Monarch Butterflies: Down But Not Out–with a Little Help from their Friends

In 2008 we tagged almost 600 and had two recoveries.

About this time every year I start to wonder if we’ll have a blockbuster Monarch butterfly migration like we did in 2008, or a disappointing bust as was 2009.   While only Mother Nature knows for sure, it’s certain that when butterfly friends intervene by retrieving eggs from milkweed plants and providing food and protection from predators, the chances for completion of the cycle to the butterfly stage jumps from 10% to 90%.

That’s right, folks.  For every 100 eggs a female Monarch butterfly lays, only 10 are likely to become a butterfly.  But if we lend a hand as butterfly wranglers, the odds go up to 90%.

This year couldn’t be more crucial for Monarch butterflies need a little help from their friends.  The 2009-2010 Monarch butterfly population was hit with a double whammy. First, scientists believe a historically low number of Monarchs made it back home to Mexico.  Habitat destruction, the severe drought, we don’t really know why.  There just wasn’t enough milkweed to go around.

According to the Monarchwatch report on the subject, the roosting area in 2009 only covered about 4.74 acres compared to the historic average of 18.37 acres.   That the entire migrating Monarch butterfly population of North America roosts for the winter in an area less than five acres is remarkable.  This suggests that way fewer butterflies made it home to the oyamel trees where they take their winter break at the end of 2009.

Then, in early February, a terrible storm hit the region surrounding the overwintering site.  More than 15 inches of rain fell in just a few days. Snow, hail, landslides, and habitat destruction ensued.  When the storms finally passed, at least six local residents were dead and 50% of the Monarch butterfly population killed.
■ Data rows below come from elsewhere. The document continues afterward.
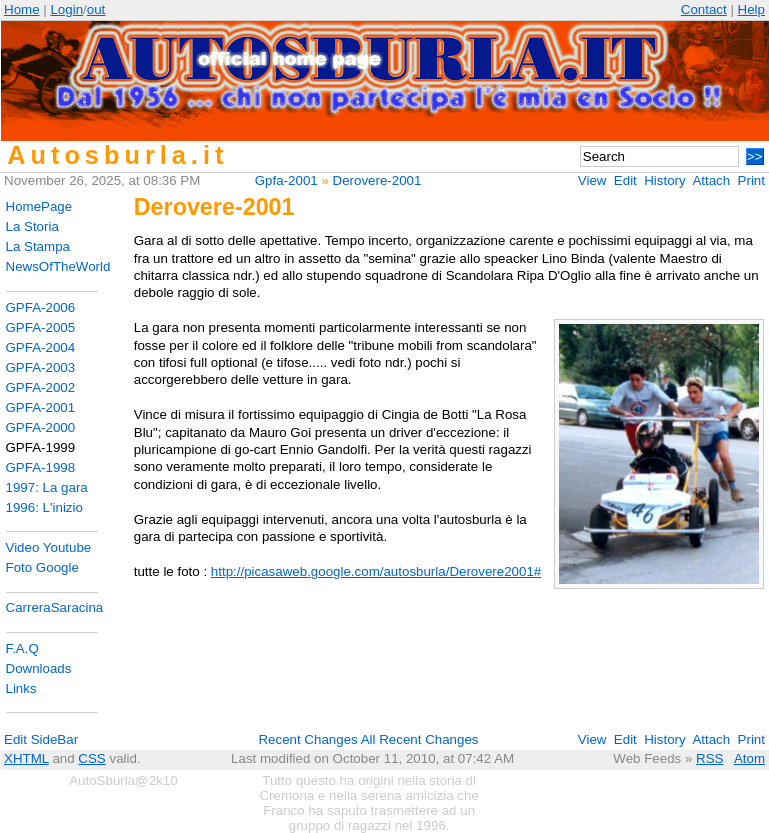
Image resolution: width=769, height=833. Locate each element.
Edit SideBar (41, 739)
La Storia (32, 226)
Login (66, 9)
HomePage (39, 206)
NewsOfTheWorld (58, 266)
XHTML (26, 758)
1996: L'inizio (44, 507)
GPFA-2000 (41, 427)
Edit (625, 180)
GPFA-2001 (41, 407)
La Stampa (38, 246)
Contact (704, 9)
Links (21, 688)
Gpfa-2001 (286, 180)
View (592, 180)
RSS (709, 758)
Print (751, 180)
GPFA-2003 (41, 367)
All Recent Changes (420, 739)
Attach (711, 180)
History (664, 180)
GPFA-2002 (41, 387)
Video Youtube (49, 547)
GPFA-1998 (41, 467)
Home (22, 9)
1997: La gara (47, 487)
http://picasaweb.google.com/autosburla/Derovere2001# (376, 571)
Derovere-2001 (377, 180)
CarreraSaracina (55, 607)
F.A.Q (22, 648)
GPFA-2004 (41, 347)
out (96, 9)
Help (751, 9)
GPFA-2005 (41, 327)
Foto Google (42, 567)
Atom (749, 758)
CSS (91, 758)
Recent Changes (307, 739)
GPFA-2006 (41, 307)
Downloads (39, 668)
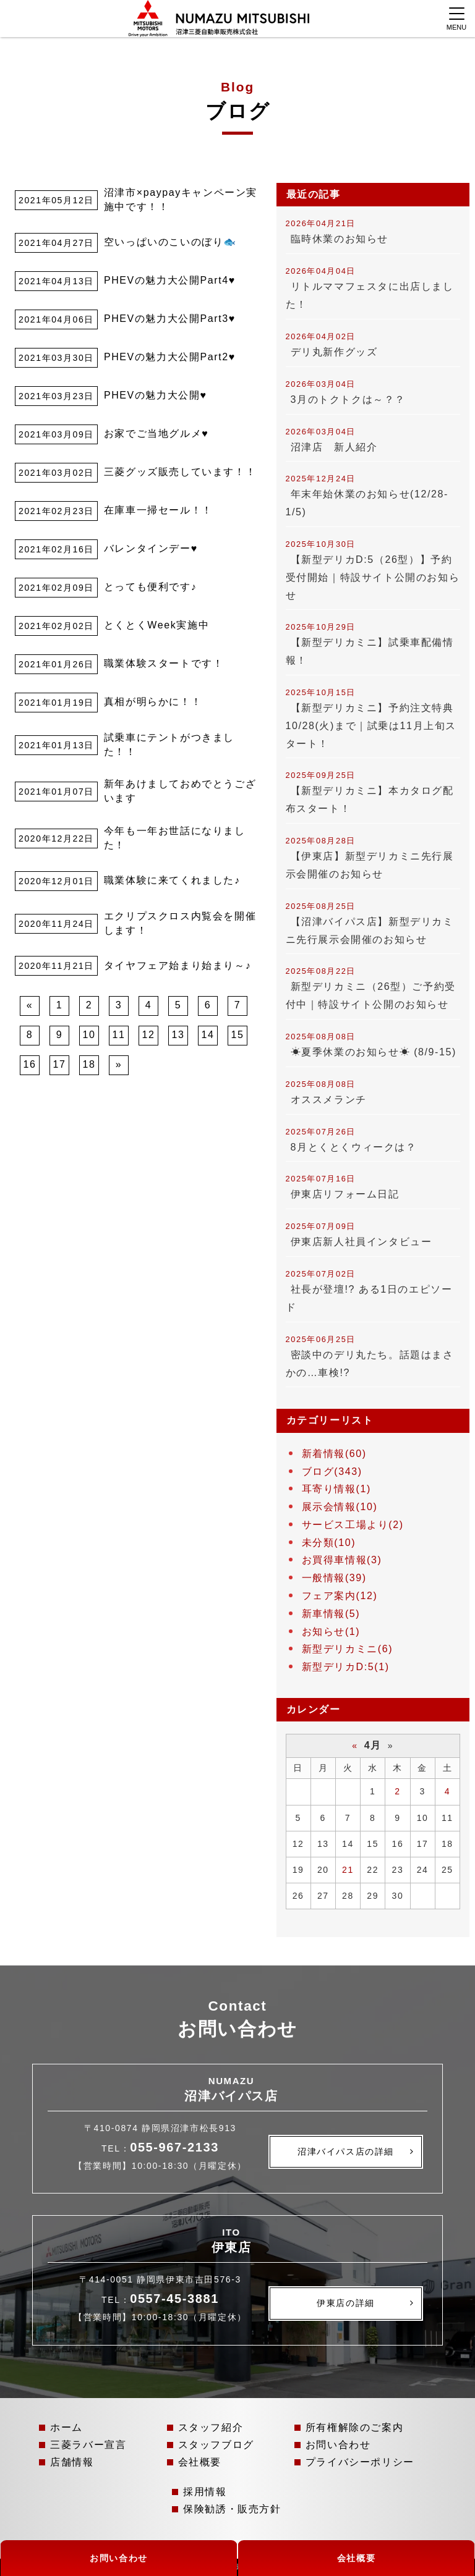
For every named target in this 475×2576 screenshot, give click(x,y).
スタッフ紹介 (211, 2427)
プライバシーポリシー (360, 2462)
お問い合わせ (338, 2444)
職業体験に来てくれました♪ (172, 880)
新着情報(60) (334, 1453)
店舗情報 (71, 2462)
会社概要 (199, 2462)
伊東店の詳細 (346, 2303)
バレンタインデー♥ (151, 548)
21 (348, 1870)
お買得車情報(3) (342, 1560)
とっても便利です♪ (150, 586)
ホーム (66, 2427)
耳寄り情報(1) (336, 1489)
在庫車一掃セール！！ (158, 510)
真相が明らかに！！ (153, 701)
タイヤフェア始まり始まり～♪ (177, 965)
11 (119, 1034)
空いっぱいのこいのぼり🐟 (170, 242)
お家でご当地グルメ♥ (156, 433)
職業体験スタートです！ (164, 663)
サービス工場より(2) (353, 1524)
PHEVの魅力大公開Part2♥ (170, 357)
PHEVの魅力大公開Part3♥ (170, 318)
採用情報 (204, 2491)
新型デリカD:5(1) (346, 1667)
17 (59, 1064)
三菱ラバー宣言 (88, 2444)
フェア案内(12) (340, 1595)
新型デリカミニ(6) (347, 1649)
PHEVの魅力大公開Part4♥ (170, 280)
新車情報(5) (331, 1613)
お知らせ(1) (331, 1631)
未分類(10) (329, 1542)
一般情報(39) (334, 1578)
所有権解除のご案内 (354, 2427)
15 (237, 1034)
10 (89, 1034)
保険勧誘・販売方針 (232, 2509)
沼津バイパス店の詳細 (345, 2151)
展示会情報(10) (340, 1506)
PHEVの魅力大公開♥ (155, 395)
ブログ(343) (332, 1471)
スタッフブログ (216, 2444)
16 (30, 1064)
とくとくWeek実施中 (156, 625)
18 (89, 1064)
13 (178, 1034)
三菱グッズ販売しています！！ (180, 472)
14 (208, 1034)
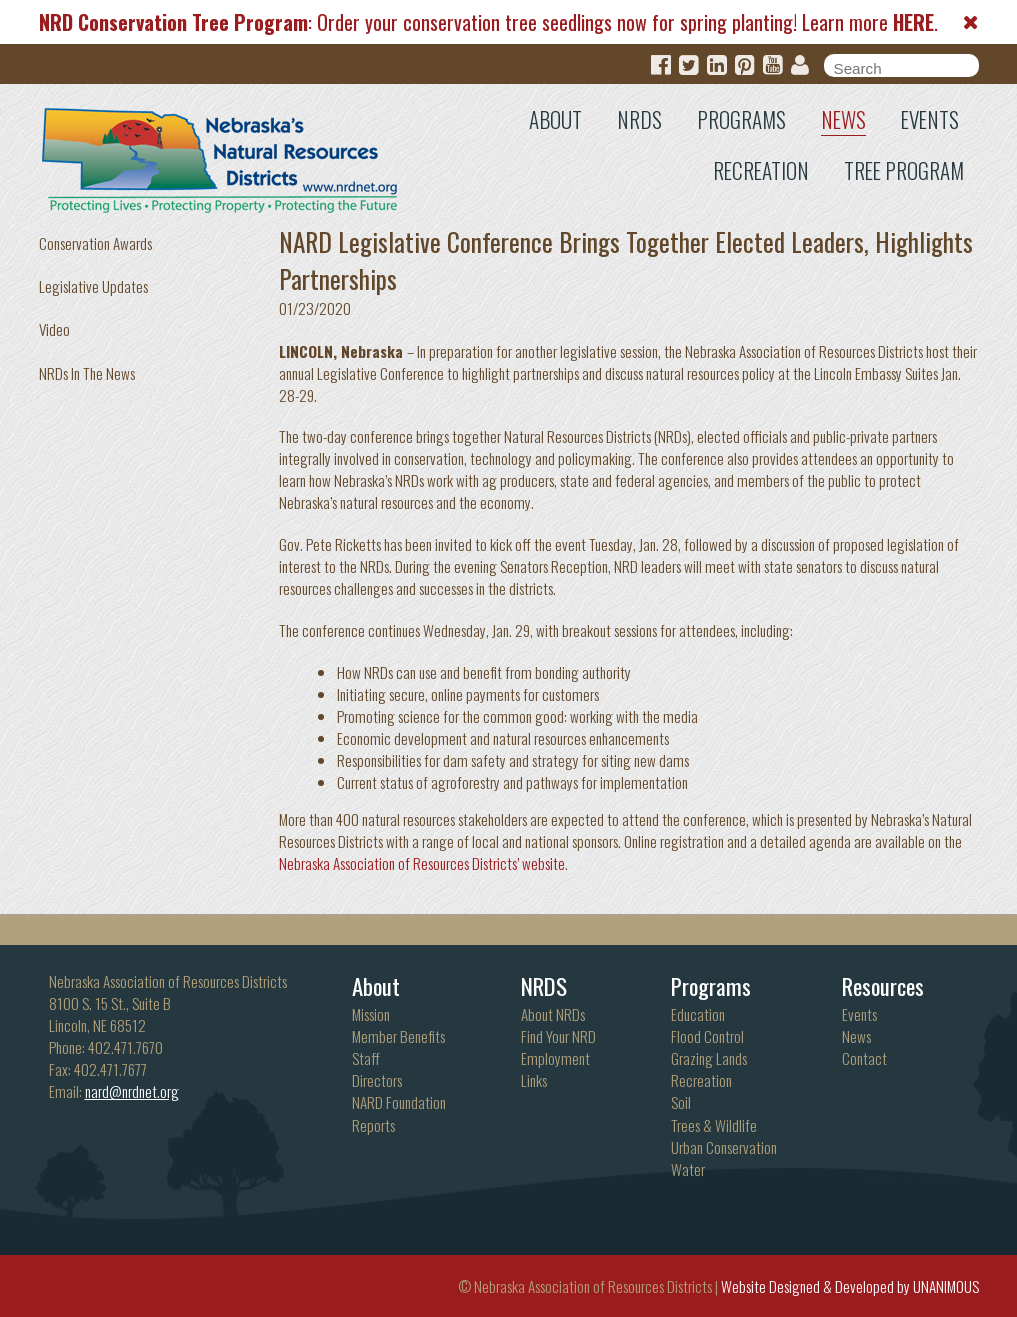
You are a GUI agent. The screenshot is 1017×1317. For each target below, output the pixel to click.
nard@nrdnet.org (132, 1091)
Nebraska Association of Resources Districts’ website (422, 863)
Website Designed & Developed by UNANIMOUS (850, 1286)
Monarch Butterfly chrysalis envy

Tami Gingrich of northeastern Ohio has raised thousands of Monarch butterflies since 1972.

But don’t underestimate the incredibly resilient and prolific Monarch butterfly.  Thanks to a long, wet Spring and plentiful milkweed, surveys predict a healthy rebound.  Early reports from up North suggest the Monarchs may recoup their prior numbers.

People like Tami Gingrich of northeastern Ohio are doing their part.  ”Already have 500 chrysalis’ and at least 400 more caterpillars. I think I may have overdone it,” she wrote on the Monarchwatch Facebook page.   Thousands–3,497 to be exact–of butterfly lovers check the page, posting photos, comments and wisdom about how to keep the cycle going.

With friends like that, the Monarchs are bound to be OK.

2 thoughts on “Monarch Butterflies: Down But Not Out–with a Little Help from their Friends

    • Hi Bob,
      Your best source for info is the McClean County MAster Gardeners. Here’s a link to their webpage: http://web.extension.illinois.edu/mclean/mg/index.html

      Zone 5 is very different from where we live here in Central and South Texas, but one universal rule for butterfly gardening is you want nectar plants that multiple flower openings–milkweed, tickweed, lantana, pentas, purple coneflower–that allow the butterflies multiple access to the nectaries where the nectar syrup is stored. Butterflies are just like us in that they want to be efficient with their energy. If they can sit in one spot and slurp nectar from more than one opening with their long-reaching probiscus by not moving, they will chose those plants.

      Of course, if you want to enjoy eggs and caterpillars in addition to the butterfly part of the cycle, that’s a whole different game. Check with your local Master Gardeners and I’ll bet they have specific reccs for your region. Good luck and let me know how it goes!